We are seeing the growth of the movement around the impact economy, which aims to better connect the company to its ecosystem and therefore to influence its negative externalities at the environmental level, to be more inclusive, it is very good and it is not interesting to confront the systems. But it is important to note that the social economy was built in reverse, i.e. that the creative vocation of a social economy enterprise is to respond to a social utility and that profit is not an end but a means to this end.
As a Social Economy development officer, what developments have you seen in the sector in recent years?
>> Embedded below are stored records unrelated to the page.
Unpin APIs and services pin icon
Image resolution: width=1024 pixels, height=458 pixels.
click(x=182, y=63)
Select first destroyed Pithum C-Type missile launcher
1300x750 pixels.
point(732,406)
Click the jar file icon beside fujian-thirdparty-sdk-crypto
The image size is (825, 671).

⚖️ A strengthened french legal framework since 2014
The field has been strengthened with a law of the same name in 2014, which made it possible to give a legal framework to the social economy, a defined perimeter and to provide it with a singular representation in both the political and employer fields (ESS France and UDES). It is important to show that social economy companies produce, employ differently and have a different relationship with society based on ethics and solidarity. #ESSisation 😉
🟠On the ground, a double constraint for social economy enterprises
On the ground, the last few years have been complex for social economy enterprises. They have been caught in a double movement: on the one hand, with profit-making companies investing more and more in their traditional businesses (early childhood, home help, social and medico-social health activities), and at the same time a disengagement of the public authorities piloting these same social policies and which were traditional allies (departmental councils in particular). This disengagement has manifested itself in the development of mechanisms that put social economy enterprises in competition with each other, particularly through calls for projects, whereas their natural mode of action is that of cooperation.
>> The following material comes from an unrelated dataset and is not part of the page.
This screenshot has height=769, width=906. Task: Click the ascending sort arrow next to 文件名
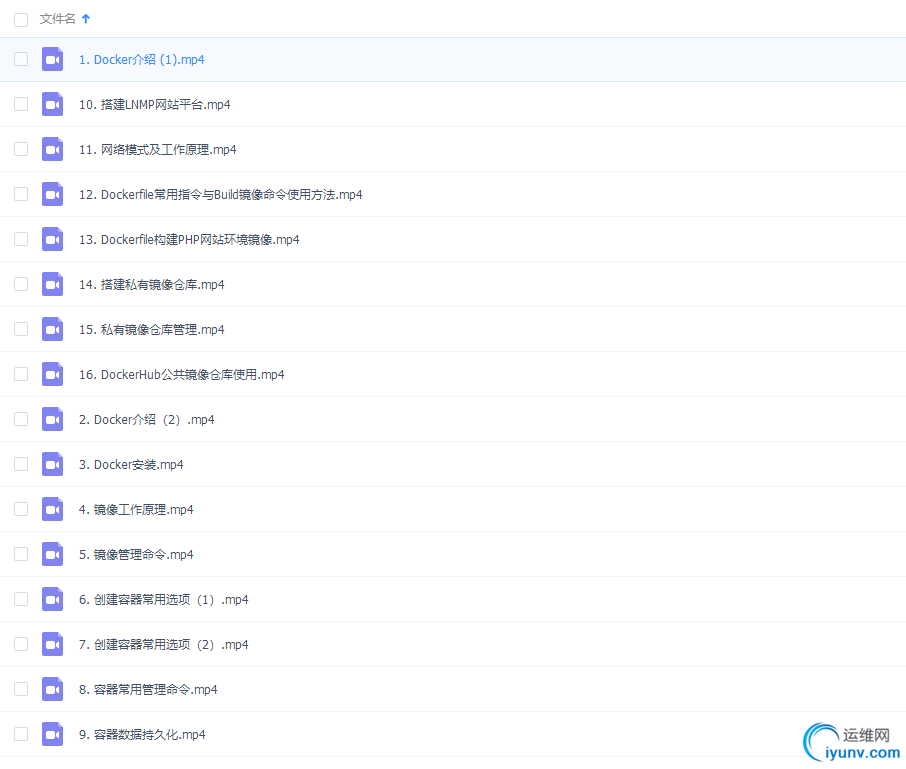pyautogui.click(x=85, y=18)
💬Personally, I think that this should invite social economy to renew itself. If social economy is competing with profit-making companies, it should not prevent itself from investing in more competitive sectors of activity by relying on its social impact to differentiate itself from consumers, who are increasingly concerned about ethical issues.
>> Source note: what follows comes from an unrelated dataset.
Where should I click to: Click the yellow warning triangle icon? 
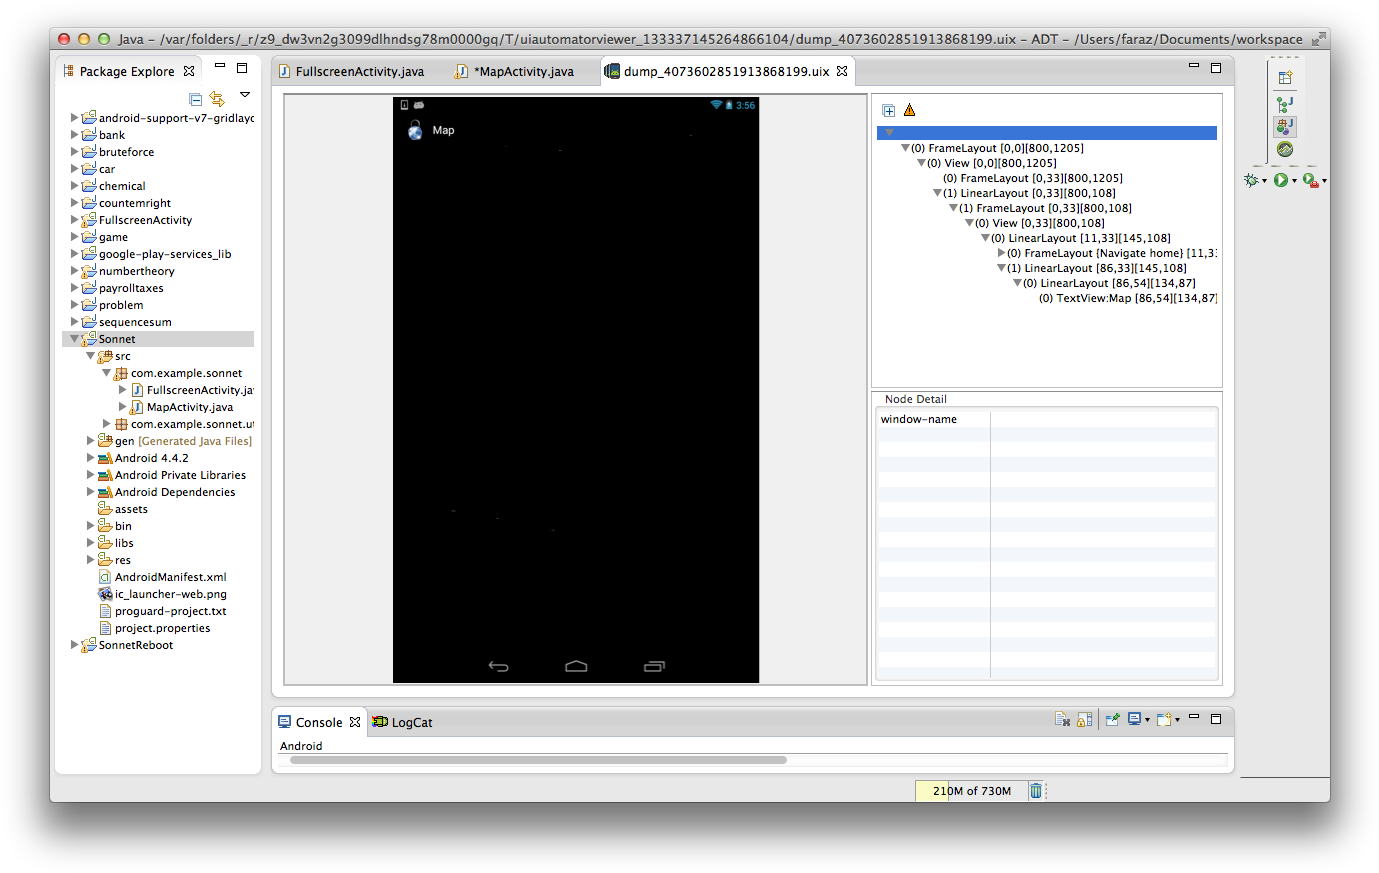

In your opinion, to what extent can the digital transition help the social economy to develop?
The pandemic and the related social restrictions have shown us that the digital transition is no longer an option, and that social economy enterprises must integrate this movement just like any other enterprise. The objective is quite simply to manage one’s organisation with the times and to adapt to the practices of the consumers that we call ‘members’.
‘I would like to take the question in reverse and ask why the digital transition would benefit from relying on the social economy, which clearly has a card to play in the alliance between digital innovation and social innovation.’
Relying on social economy companies to think about digital technology and its uses is first and foremost a way of guarding against dehumanising algorithmic practices that do not put digital technology at the service of human beings, but rather enslave workers and users solely for commercial purposes. This is why social economy companies must invest in digital technology, and it is also their responsibility to ensure that the fragile populations they are in contact with do not miss out on the opportunities offered by digital technology.
How do you see your role within the Social Good Accelerator?
We wanted to be part of a movement that promotes a consolidated representation of social entrepreneurs and digital players at European level. On the other hand, our wish is to pool the thoughts and needs raised by our members in terms of digital health at European level and the way in which this can impact our social model. As we have seen with the pandemic, health knows no borders, and even if we do not have an international presence, it does not seem to us to be too early to invest in these subjects in a prospective approach.